Ortorexia: tu obsesión por comer sano podría estar enfermándote

Harmonía / 2016-03-17

No se puede negar que vivimos en una época en la que muchas de las cosas que comemos nos enferman y de hecho se puede poner en duda que sean comida real. Los alimentos procesados están llenos de modernos venenos: toxinas, exceso de azúcar, moléculas genéticamente modificadas, etcétera. Es por ello que el famoso "foodie" Michael Pollan recomienda: "si viene de una planta cómelo, si fue hecho en una planta no lo comas".

 

Paralelamente se han generado nuevas modas de alimentación, muchas de las cuales están basadas en evidencia polémica. Hoy en día cualquier cosa nos puede hacer alérgicos, producir inflamación o hasta provocar cáncer. Existen numerosas razones con las que se puede intentar explicar este complejo problema: nuestros alimentos cada vez son menos nutritivos, hemos perdido diversidad microbial, vivimos sumamente estresados, y así sucesivamente. La obsesión con la alimentación, sin embargo, ha llegado al extremo de convertirse en un problema de salud bastante serio para miles de personas.

 

En 1997 el médico Steven Bratman acuñó el término "ortorexia" para referirse al desorden alimenticio provocado por el deseo de ser, verse o comer correctamente. Casi 20 años después este desorden alimenticio ha crecido enormemente. 

 

Hoy en día con la sobreinformación en la que vivimos todos estamos siendo bombardeados con publicidad de comida orgánica, de "superfood", de estudios contradictorios que un día demuestran que la grasa engorda y luego refutan esto y comprueban que son los carbohidratos; un día estamos seguros que el aguacate es el mejor alimento del mundo, pero el día siguiente descubrimos que podría estar provocándonos migraña; un mes el gluten se convierte en el detonador de todos los desordenes mentales y el siguiente un nuevo estudio indica que es mayormente inocuo (salvo para el pequeño porcentaje que es celiaco). La nutrición no es una ciencia exacta, hasta el momento, y esto se ve agudizado por el hecho de que el consumidor se mueve en un terreno entrecruzado por un mercado salvaje de productos que se promueven utilizando todo tipo de estrategias para posicionarse en la mente del consumidor como "sanos" e incluso como la medicina alimenticia que resolverá todos los problemas (panaceas empaquetadas). Esto ocurre cuando uno le dedica demasiado tiempo a pensar en qué come. 

 

El caso de una persona que padece ortorexia no debe de tomarse a la ligera. Una nota de The Guardian narra el caso de una chica que llegó a la depresión,  incluso cerca del suicido, por la parálisis que le generó su obsesión por comer sanamente, luego de que de niña había padecido una alergia a la soya.
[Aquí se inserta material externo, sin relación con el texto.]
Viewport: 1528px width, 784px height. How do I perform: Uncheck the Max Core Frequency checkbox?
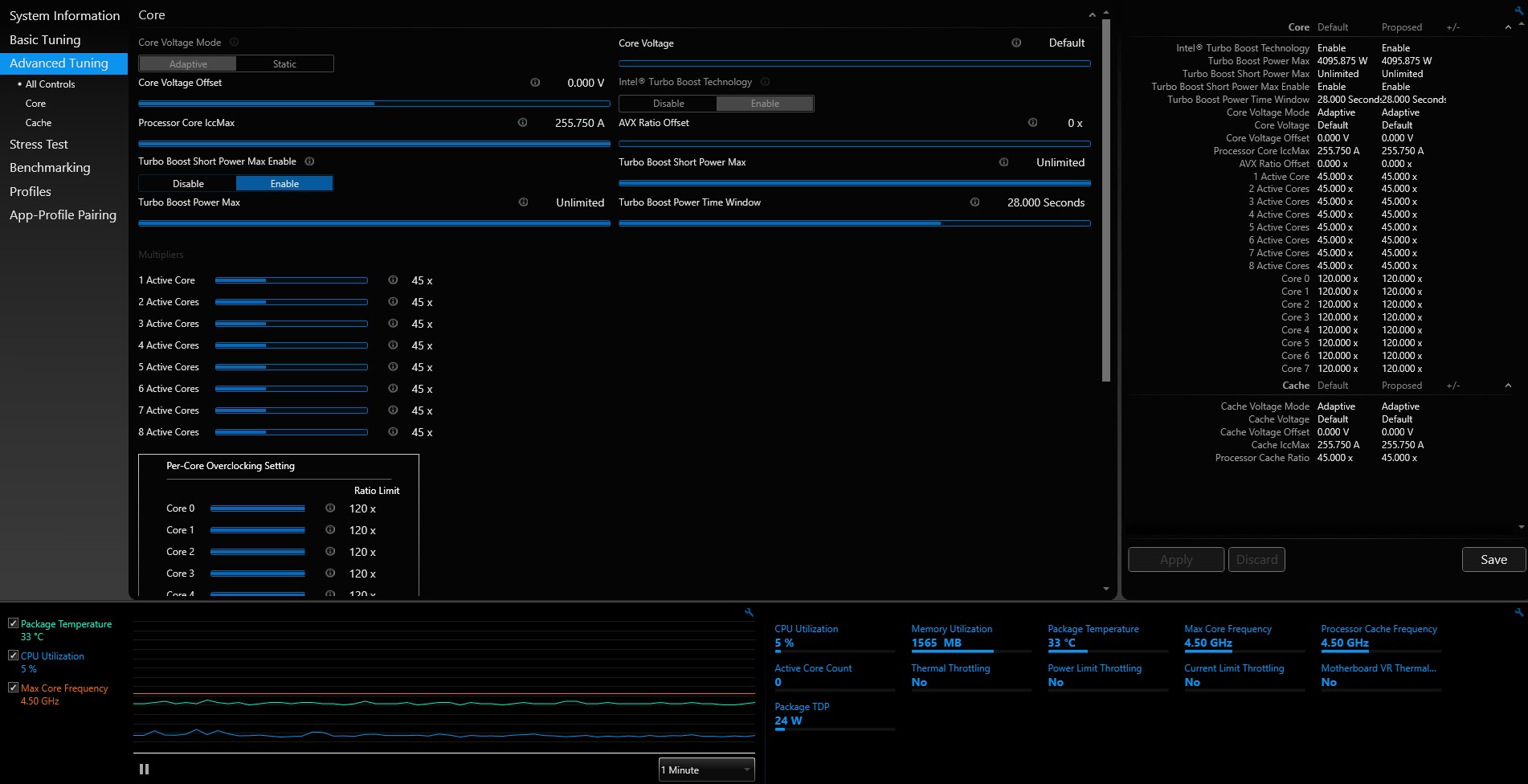coord(13,688)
La chica cuenta el horror que sentía cuando salió con un chico que la llevó a comer pizza. Después de la cita, la chica sintió la necesidad de auto-castigarse (el infierno puede ser una pizzería cuando crees que la pizza te hará daño pero no quieres quedar mal con alguien).

 

Muchas personas se someten a estrictas dietas pensando que son intolerantes a ciertos alimentos, los cuales podrían comer perfectamente. Al mismo tiempo, su perspectiva en torno a la comida se convierte en una tortura. Muchos de ellos pasan la vida pensando en lo que comerían si pudieran... Otros empiezan a tener problemas de salud al limitar demasiado sus dietas y perderse de importantes nutrientes. También es cierto que muchas personas sí se benefician de una dieta estricta evitando todo tipo de alergenos, pero en ocasiones su relación con la comida se desgasta (se pieder el placer, que es parte de la salud) y el componente psicológico es aún más dañino que la comida que evitan. El tema es ciertamente delicado, pero como siempre puede resolverse buscando un equilibrio --moderación incluso en la moderación. Y recordar que el ser humano no está en este mundo para dedicarle su vida enter a la comida: come para vivir, pero vive para conocer, amar, crecer y muchas otras cosas que son más importantes que definir que es lo que vamos a cenar. La comida debería de ser solamente la herramienta energética que permite que hagamos las cosas que queremos, no un fin en sí mismo.